Every now and then, I find that I’ve accumulated a bunch of links about various things I find interesting. Accessibility is one of those things! Here’s a list of related links to other articles that I’ve been saving up and think are worth sharing.
- Myths about Web Accessibility — Alvaro Montoro covers some classics. My favorite is “accessibility is for people with disabilities.” Accessibility is for people with disabilities, because they are people, and accessibility is for people.
- Accessibility Myths — Speaking of myths, Sergei Kriger built this entire site for them. I’ll cherry pick “Accessibility can be achieved by only adding ARIA attributes”, which is famously wrong as the first rule of ARIA is not using it.

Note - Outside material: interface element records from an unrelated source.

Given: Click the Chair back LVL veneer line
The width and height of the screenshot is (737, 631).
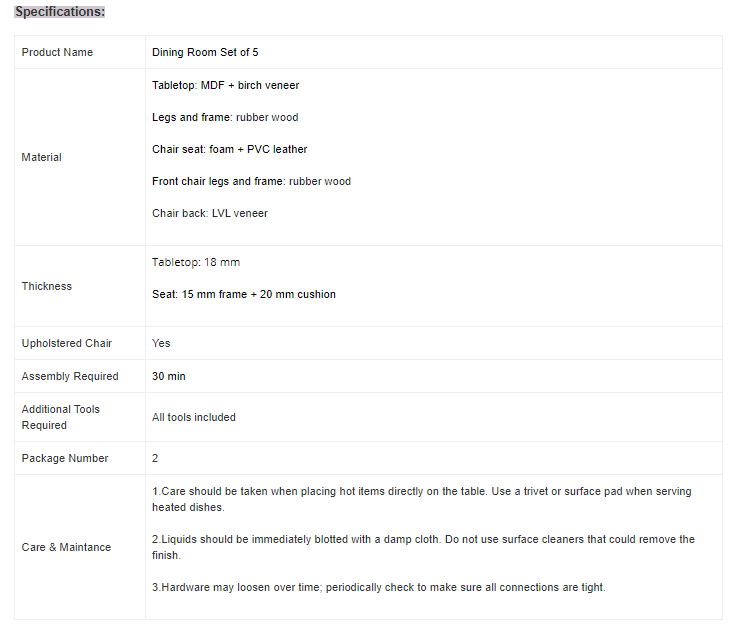Looking at the screenshot, I should [x=210, y=213].
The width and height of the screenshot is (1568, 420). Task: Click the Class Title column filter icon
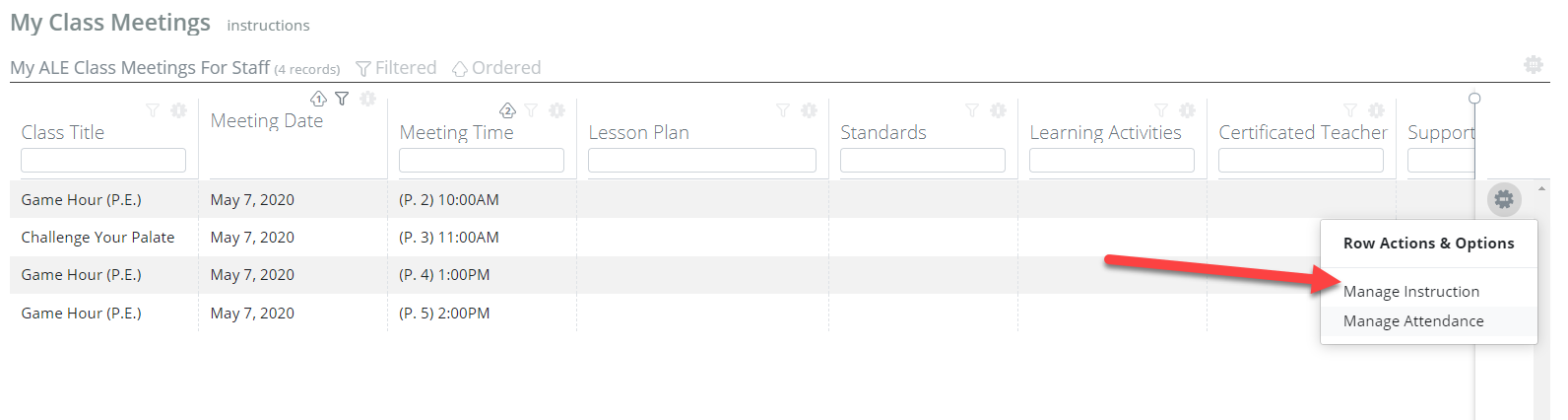[152, 110]
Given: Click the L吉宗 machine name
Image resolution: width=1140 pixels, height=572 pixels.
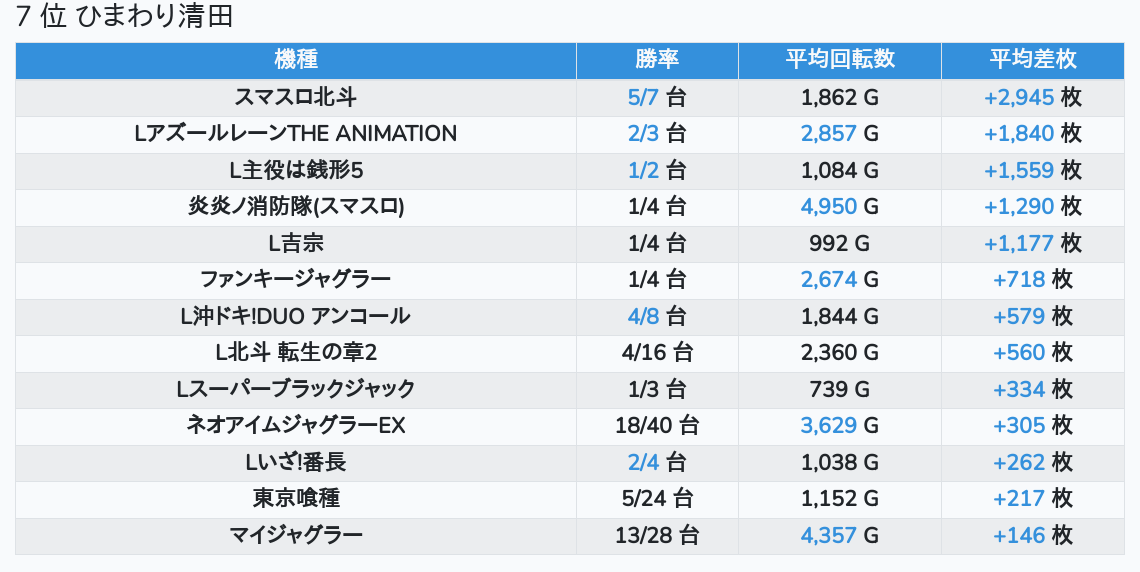Looking at the screenshot, I should [295, 243].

- Form fields in depth — While perhaps not specifically about accessiblity, forms are among the most crucial things to get accessibility right on and go wrong far too often. This new guide from Google incorporates accessibility throughout and gets specifically into it as well.
- Accessibility Maze — Build by the Digital Education Strategies team in The G. Raymond Chang School of Continuing Education at Ryerson University. So fun! You can (and largely have to) play the whole game on the keyboard.
- HTML focusgroup attribute — You know how when you’ve focused on one of the radio buttons in a group of radio buttons, then you can use the arrow keys to move between them? Or how the up/down arrows work to navigate the items of a native select? You could call that “focus group navigation”, and unfortuantely we can’t tap into that behavior whenever we want to. But what if we could with something as simple as a
focusgrup
attribute in HTML? That’d be cool, someday. - Adding A Dyslexia-Friendly Mode To A Website — I always think of the Dyslexie font, but clearly there is a lot more to it than just using the right font. A lot more spacing, especially typographically, and less clutter is helpful. See the demo. A somewhat rare use-case of
word-spacing
in use there. Note there is some pushback to this article via Gareth Ford Williams. - How many people with disabilities use our site? — Hidde de Vries says it’s probably not a big number, but that doesn’t matter (love the quote from Tim Cook). Still, if you need to find a business upside, Hidde points out a report that cites 15-20% of the world’s population has a disability.
- ???? Building The Most Inaccessible Site Possible — Manuel Matuzovic proves you can get 100’s across the board on a Lighthouse test and yet make an entirely unusable site. It’s like learning in reverse. If you know what causes problems, you know how not to do those things.